Unfortunately, when reading data e.g. from country
reports this is often needed as some sectors are included in several tables
and might use different numbers of decimals.
Thus, PRIMAP2 has added the xarray.Dataset.pr.merge()
function that can accept data discrepancies not exceeding a given tolerance
level.
The merging of attributes is handled by xarray and the combine_attrs
parameter is just passed on to the xarray functions.
The default is to drop_conflicts
.
Below is an example using the built-in opulent_ds
.
Logging setup for the docs
# setup logging for the docs - we don't need debug logs
import sys
from loguru import logger
logger.remove()
logger.add(sys.stderr, level="INFO")
1
import xarray as xr
from primap2.tests.examples import opulent_ds
op_ds = opulent_ds()
# only take part of the countries to have something to actually merge
da_start = op_ds["CO2"].pr.loc[{"area": ["ARG", "COL", "MEX"]}]
# modify some data
data_to_modify = op_ds["CO2"].pr.loc[{"area": ["ARG"]}].pr.sum("area")

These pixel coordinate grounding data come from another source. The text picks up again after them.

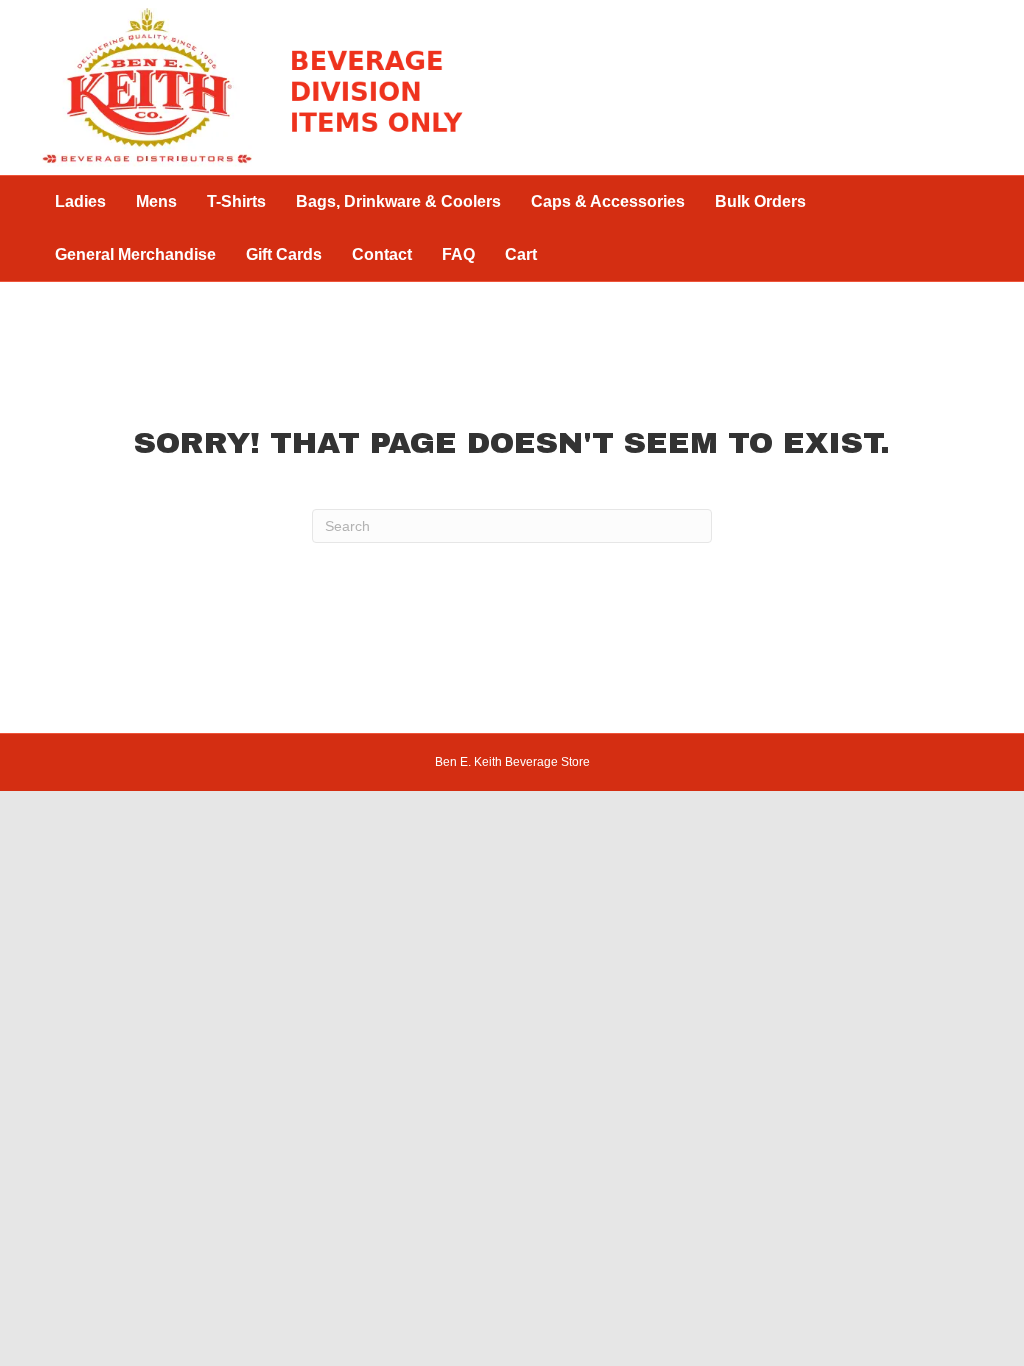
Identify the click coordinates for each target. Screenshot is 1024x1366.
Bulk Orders (760, 201)
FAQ (458, 254)
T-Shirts (236, 201)
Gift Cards (284, 254)
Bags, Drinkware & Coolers (398, 201)
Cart (521, 254)
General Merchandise (135, 254)
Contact (382, 254)
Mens (156, 201)
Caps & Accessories (608, 201)
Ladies (80, 201)
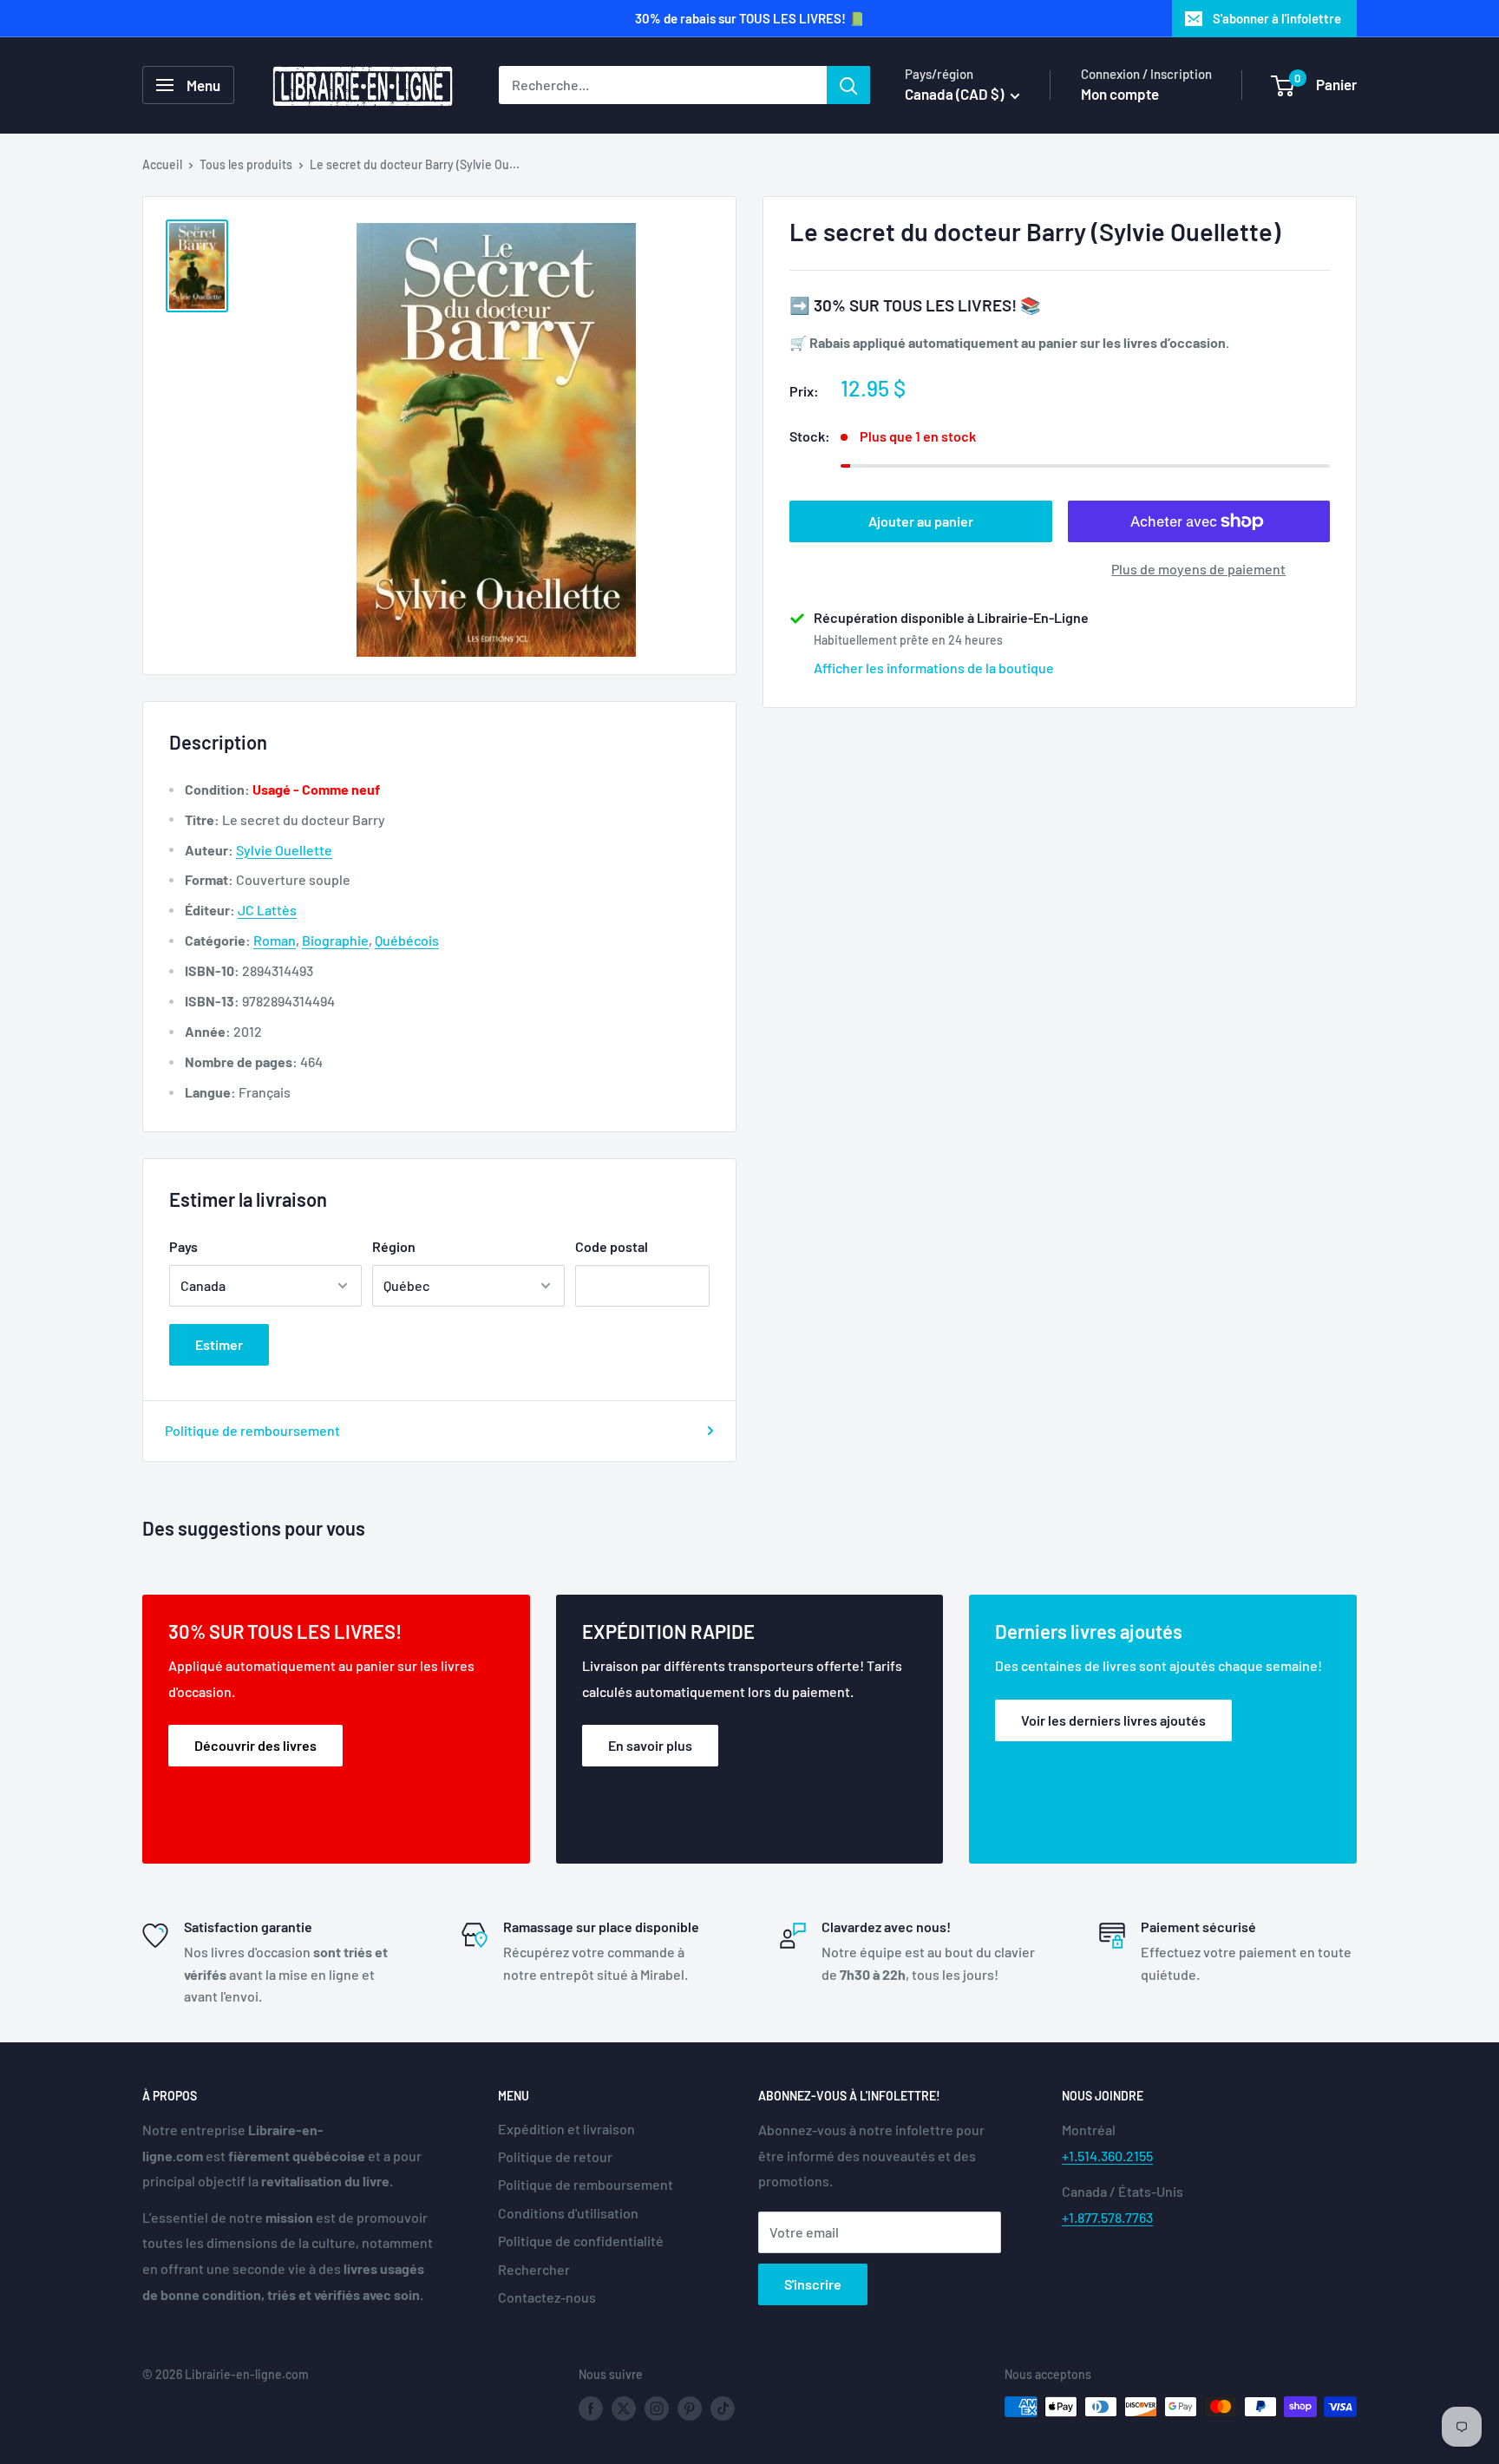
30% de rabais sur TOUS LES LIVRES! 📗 (750, 18)
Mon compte (1120, 93)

data_to_modify.data = data_to_modify.data * 1.009
da_merge = op_ds["CO2"].pr.set("area", "ARG", data_to_modify, existing="overwrite")
# merge with tolerance such that it will pass
da_result = da_start.pr.merge(da_merge, tolerance=0.01)
# merge with lower tolerance such that it will fail
try:
# the logged message is very large, only show a small part
logger.disable("primap2")
da_result = da_start.pr.merge(da_merge, tolerance=0.005)
except xr.MergeError as err:
err_short = "\n".join(str(err).split("\n")[0:6])
print(f"An error occured during merging: {err_short}")
logger.enable("primap2")
# you could also only log a warning and not raise an error
# using the error_on_discrepancy=False argument to `merge`
An error occured during merging: pr.merge error: found discrepancies larger than tolerance (0.50%) for area (ISO3)=ARG, provenance=projected, model=FANCYFAO:
shown are relative discrepancies. (CO2)
category_names CO2
time category (IPCC 2006) animal (FAOSTAT) product (FAOSTAT) scenario (FAOSTAT) source
2000-01-01 0 cow milk highpop RAND2020 total 0.009
RAND2021 total 0.009